Le premier est l’impact sur les personnes. Dans le cas de la crise sanitaire actuelle, il est géré en grande majorité par le domaine de la santé et par les parties prenantes qui le composent : hôpitaux, agences régionales de santé, industrie pharmaceutique, etc. Leur rôle est simple : limiter et gérer les victimes, ainsi que suivre et contrôler la propagation du virus.

Le deuxième impact majeur en période de crise est celui sur l’activité, sa continuité et sa reprise en période de pandémie. La gestion de cette thématique est du domaine de l’économie, et également celui des entreprises. Le déploiement d’un plan de continuité d’activités (PCA) permet uniquement de gérer les impacts immédiats. C’est pourquoi il est complété par des mesures permettant de prendre en compte la durée et les conséquences potentielles supplémentaires. En d’autres mots, les entreprises doivent anticiper du mieux qu’elles peuvent l’évolution de leur marché. C’est tout leur défi. 

Vient alors le temps de faire face à l’impact sur la réputation et l’image : la communication de crise en période de crise. C’est le moment de changer les habituels éléments de langage pour aborder la réalité de la situation, de ne pas hésiter à dire que nous ne savons pas. La règle attendue dans le cadre des fondamentaux de la gestion de crise est de présenter son plan d’action, qui intègre les mesures rationnelles pour gérer les impacts concrètement mesurés et analysés, mais aussi les attendus émotionnels des parties prenantes (en particulier en période de pandémie, la population, composée d’individus et d’employés).

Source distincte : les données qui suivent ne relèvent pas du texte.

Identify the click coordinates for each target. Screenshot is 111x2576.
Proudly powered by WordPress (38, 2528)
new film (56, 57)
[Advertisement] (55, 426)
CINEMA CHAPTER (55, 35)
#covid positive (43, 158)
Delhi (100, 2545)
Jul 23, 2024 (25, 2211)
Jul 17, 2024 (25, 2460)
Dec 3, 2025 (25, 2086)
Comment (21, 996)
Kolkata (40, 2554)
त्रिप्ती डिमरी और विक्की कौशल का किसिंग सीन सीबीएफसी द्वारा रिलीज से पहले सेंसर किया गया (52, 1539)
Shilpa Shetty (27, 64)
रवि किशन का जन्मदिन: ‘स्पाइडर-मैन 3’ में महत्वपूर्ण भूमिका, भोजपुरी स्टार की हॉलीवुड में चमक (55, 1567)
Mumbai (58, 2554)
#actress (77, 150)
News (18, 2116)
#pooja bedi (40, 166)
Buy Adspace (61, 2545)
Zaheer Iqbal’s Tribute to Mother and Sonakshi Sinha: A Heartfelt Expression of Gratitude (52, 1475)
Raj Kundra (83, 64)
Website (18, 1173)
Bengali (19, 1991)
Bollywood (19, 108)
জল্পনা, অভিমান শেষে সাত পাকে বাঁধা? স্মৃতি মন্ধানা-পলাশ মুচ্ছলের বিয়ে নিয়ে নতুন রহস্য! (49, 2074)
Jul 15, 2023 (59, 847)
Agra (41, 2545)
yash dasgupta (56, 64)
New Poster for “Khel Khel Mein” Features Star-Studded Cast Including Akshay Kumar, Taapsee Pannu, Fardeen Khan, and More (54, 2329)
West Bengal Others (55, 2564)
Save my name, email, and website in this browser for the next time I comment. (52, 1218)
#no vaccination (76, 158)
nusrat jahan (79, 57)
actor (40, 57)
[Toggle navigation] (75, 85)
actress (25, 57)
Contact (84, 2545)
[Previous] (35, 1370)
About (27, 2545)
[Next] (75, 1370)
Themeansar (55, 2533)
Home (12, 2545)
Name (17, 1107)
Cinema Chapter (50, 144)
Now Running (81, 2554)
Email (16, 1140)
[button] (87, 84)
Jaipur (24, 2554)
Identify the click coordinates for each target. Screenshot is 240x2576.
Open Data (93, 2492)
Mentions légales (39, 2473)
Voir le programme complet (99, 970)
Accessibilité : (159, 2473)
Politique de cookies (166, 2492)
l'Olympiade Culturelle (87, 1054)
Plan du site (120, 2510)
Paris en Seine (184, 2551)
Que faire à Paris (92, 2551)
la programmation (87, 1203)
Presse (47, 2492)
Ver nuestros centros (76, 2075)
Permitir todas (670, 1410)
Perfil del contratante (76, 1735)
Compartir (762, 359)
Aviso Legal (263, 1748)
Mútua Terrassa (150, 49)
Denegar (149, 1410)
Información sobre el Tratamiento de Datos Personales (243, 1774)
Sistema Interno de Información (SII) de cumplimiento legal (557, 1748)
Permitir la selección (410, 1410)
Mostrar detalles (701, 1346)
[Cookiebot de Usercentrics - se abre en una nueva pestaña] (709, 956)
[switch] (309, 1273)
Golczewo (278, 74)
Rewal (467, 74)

Enfin, le dernier impact concerne la responsabilité. Pour faire simple, nous ne cherchons pas le coupable du virus et de sa propagation – du moins plus maintenant. Nous cherchons le responsable des décisions prises et de celles qui ne se sont pas prises. Intervient alors la notion de responsabilité en période gestion de crise. Le rôle du « juridique » dans cette période n’est pas de réduire la prise de décision à un cadre restreint. Il consiste, et c’est là la vraie difficulté, à agir en créant une marge de manœuvre au profit du décideur. Être responsable en gestion de crise ne signifie pas être coupable. C’est agir pour relever le défi imposé par une période où, malgré la présence de zones de turbulences et d’incertitudes, il faut déployer des plans d’action en adéquation avec la réalité. Si nécessaire, il faut ensuite corriger rapidement ces plans d’action, pour éviter un effet à double détente, c’est-à-dire une nouvelle crise dont la sévérité dépasserait celle de la situation initiale.

Au-delà de la gestion des impacts

Arrive le moment tant redouté par tout décideur, et en particulier en période de crise. Pour chaque choix, il y aura un prix à payer. Pour le réduire – le “minimiser”, pour reprendre l’expression des gestionnaires de risques –, il faudra, à partir d’un cap clairement énoncé, aligner les quatre points représentés par les impacts évoqués précédemment. 

L’art de la stratégie en gestion de crise est de les tenir alignés, et ainsi d’éviter des effets de circonvolution dont le résultat est une sortie de route et un décalage irrécupérable. Et beaucoup ont oublié que les plans des gestionnaires de risques ne gèrent que des impacts immédiats. En période de crise, il y aura toujours des impacts. Mais plus que tout, il y a les attentes des parties prenantes. 

La vraie question à se poser n’est pas de savoir si nous irons à moment ou à un autre vers le stade de la désobéissance, mais quand.

En cas d’impacts négatifs trop forts, la confiance se transforme en méfiance. Elle est aujourd’hui supplantée par une défiance, assortie d’une certaine obéissance citoyenne. À ce rythme, la vraie question à se poser n’est pas de savoir si nous irons à moment ou à un autre vers le stade de la désobéissance, mais quand.